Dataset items
***
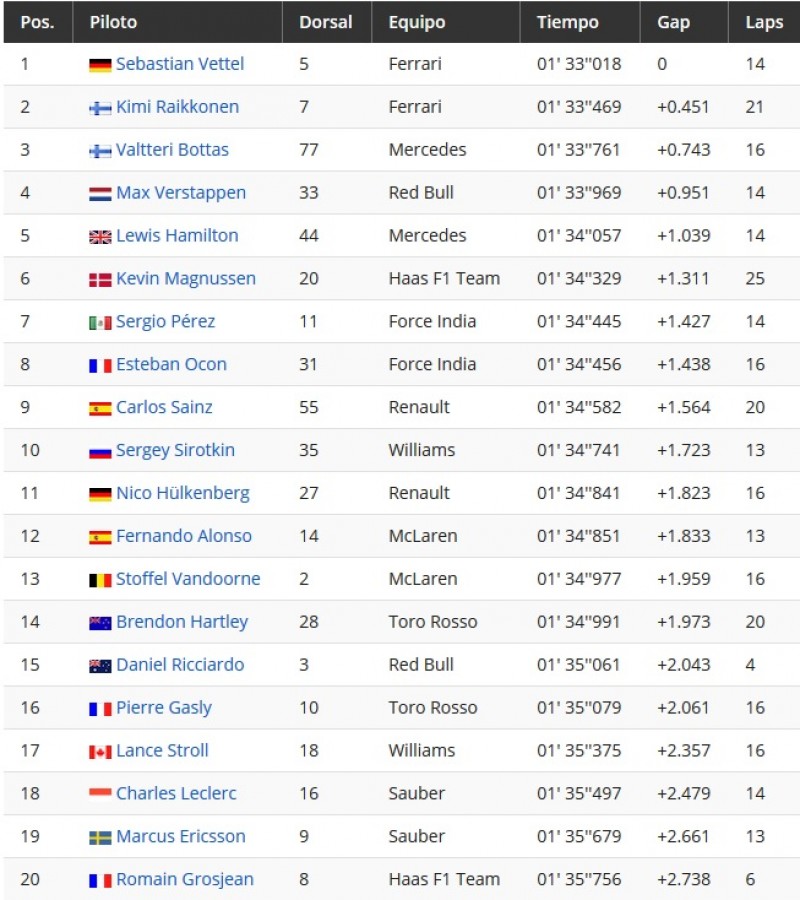Select the Laps column header
This screenshot has height=900, width=800.
pyautogui.click(x=764, y=22)
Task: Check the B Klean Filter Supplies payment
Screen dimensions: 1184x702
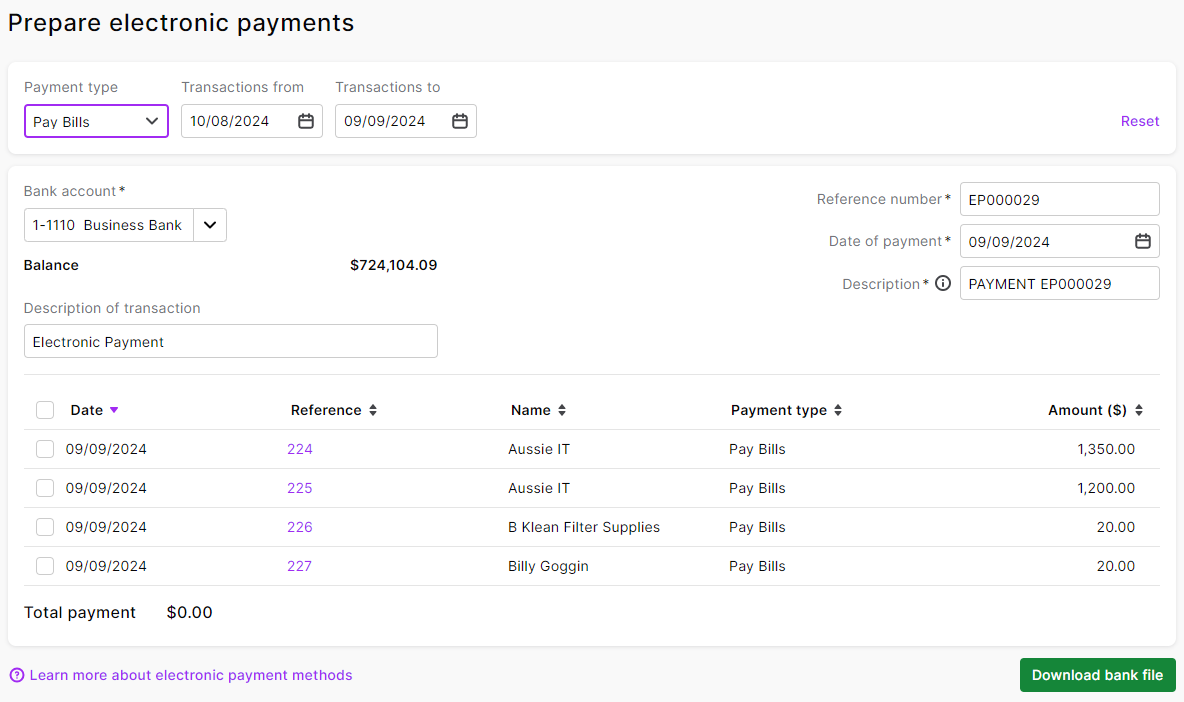Action: 44,527
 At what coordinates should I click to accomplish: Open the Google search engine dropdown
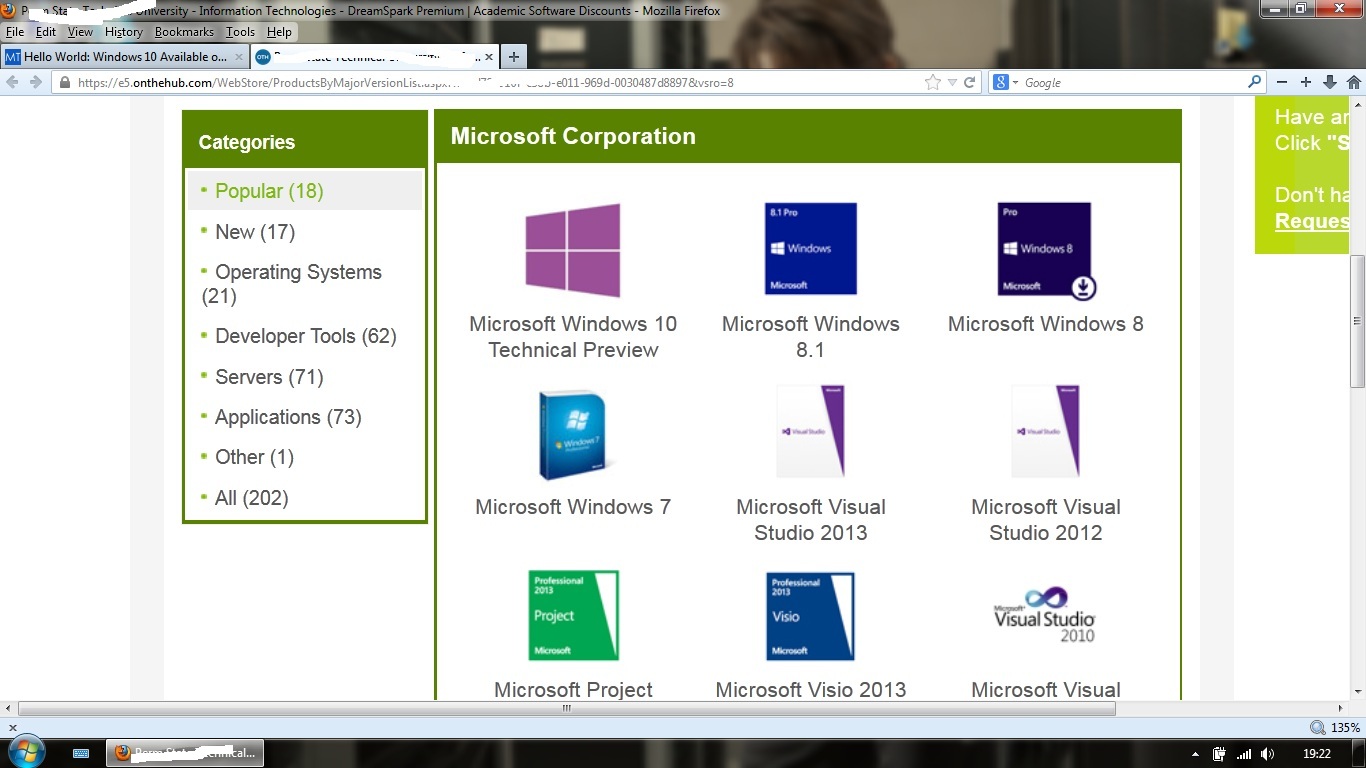[1004, 82]
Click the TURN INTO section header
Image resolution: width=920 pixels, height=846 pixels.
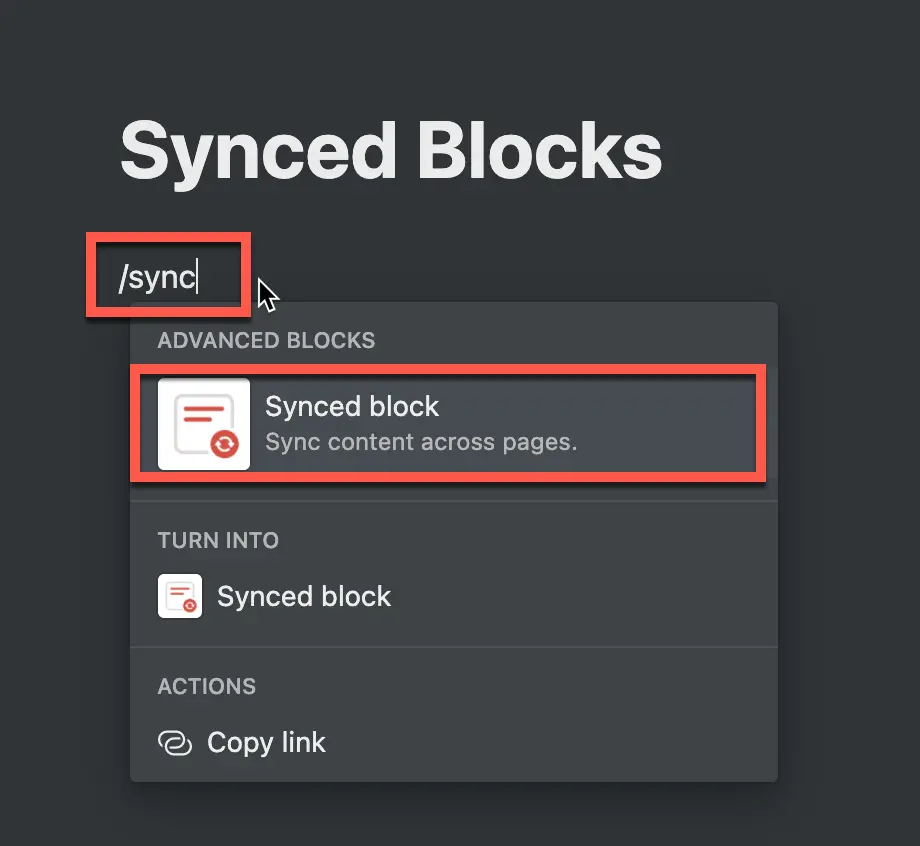tap(218, 540)
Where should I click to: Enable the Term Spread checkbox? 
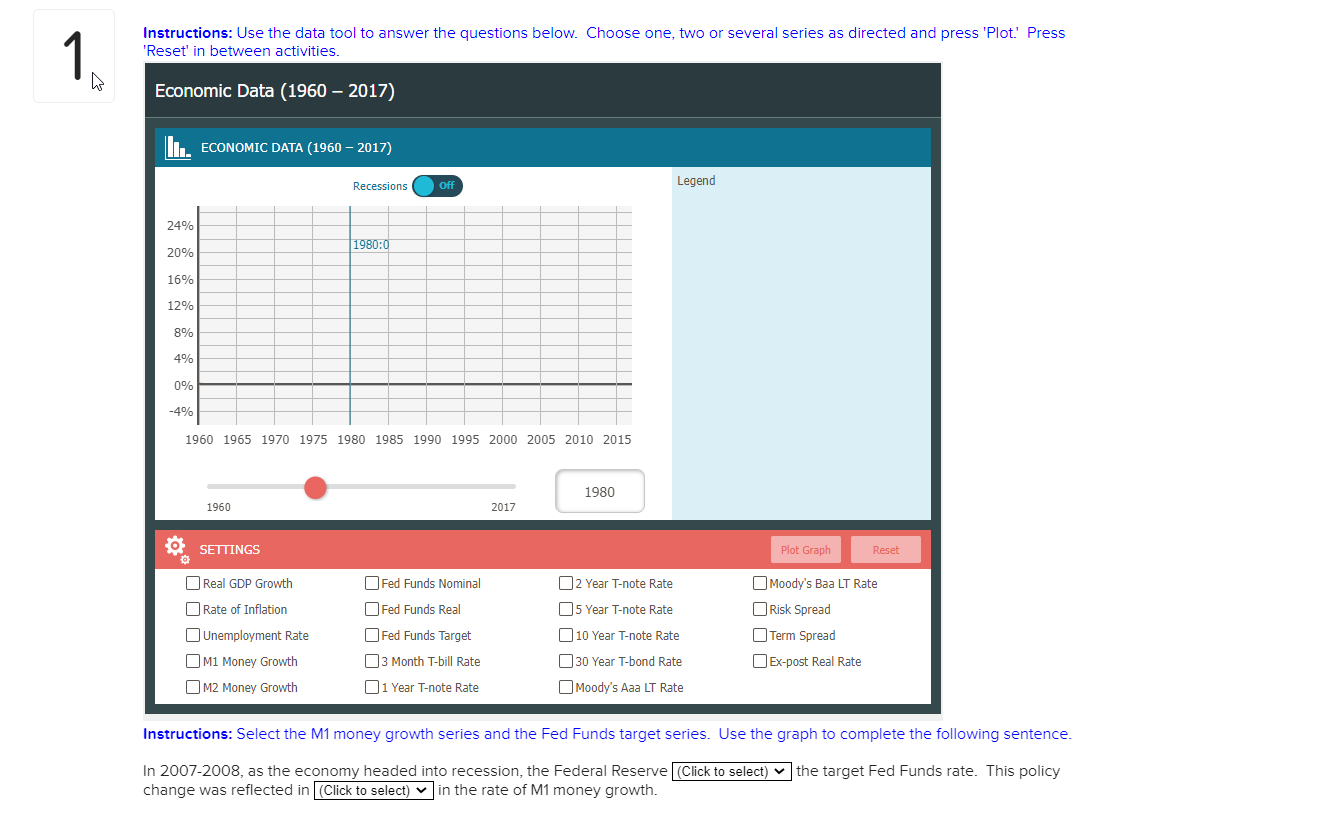pyautogui.click(x=759, y=634)
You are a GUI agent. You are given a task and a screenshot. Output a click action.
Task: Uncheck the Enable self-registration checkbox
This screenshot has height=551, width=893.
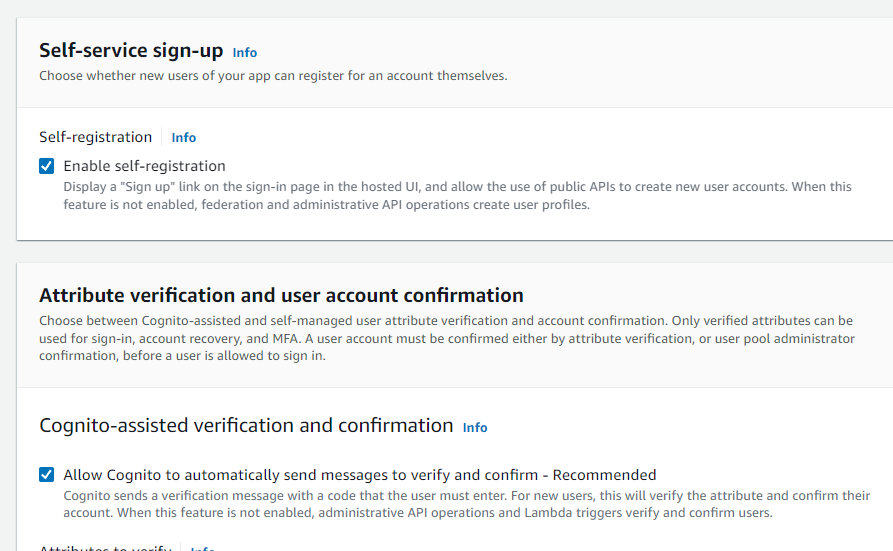[47, 166]
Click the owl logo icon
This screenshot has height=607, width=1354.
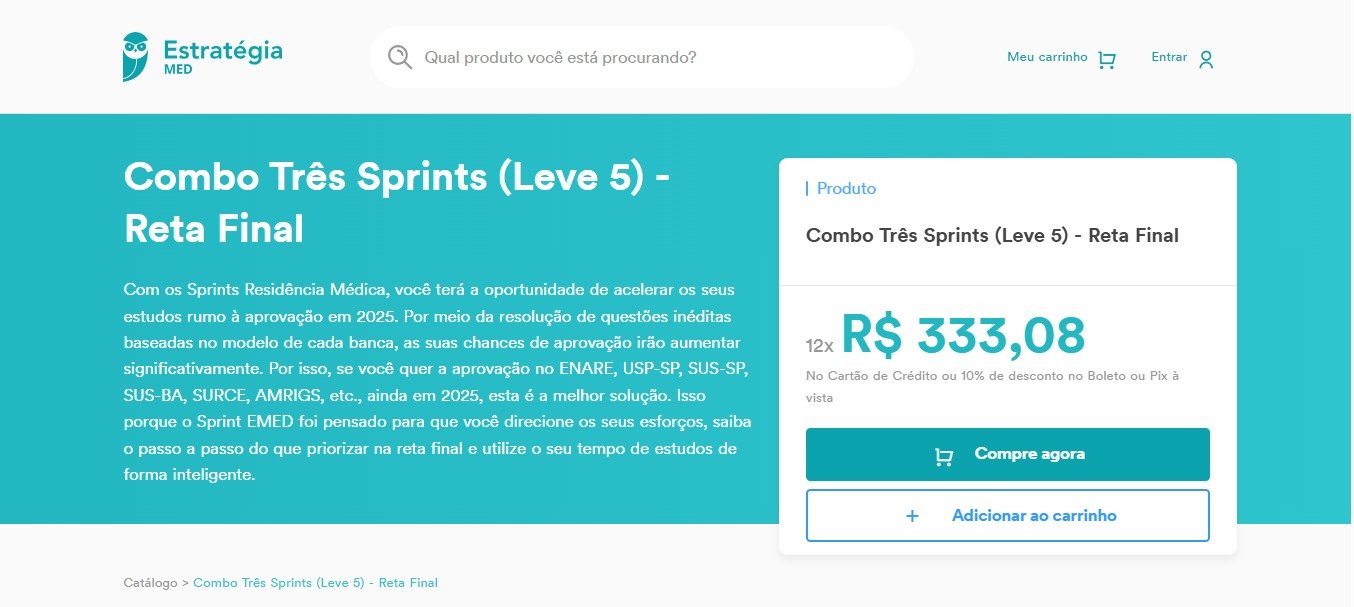[135, 56]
***
*Directions for this task:* Where the line with "Task: Check the" appears in the entries above, begin there and restate every line to the end word for word, minus the pictures.

*Answer for this exercise:*
Task: Check the B Klean Filter Supplies payment
Screen dimensions: 1184x702
Action: 44,527
 At what coordinates should I click to accomplish: Open the Google search engine dropdown
[1004, 82]
Click the TURN INTO section header
Image resolution: width=920 pixels, height=846 pixels.
tap(218, 540)
Where should I click to: Enable the Term Spread checkbox? 
pyautogui.click(x=759, y=634)
You are a GUI agent. You are given a task and a screenshot. Output a click action.
Task: Uncheck the Enable self-registration checkbox
This screenshot has height=551, width=893.
[47, 166]
Click the owl logo icon
This screenshot has height=607, width=1354.
[135, 56]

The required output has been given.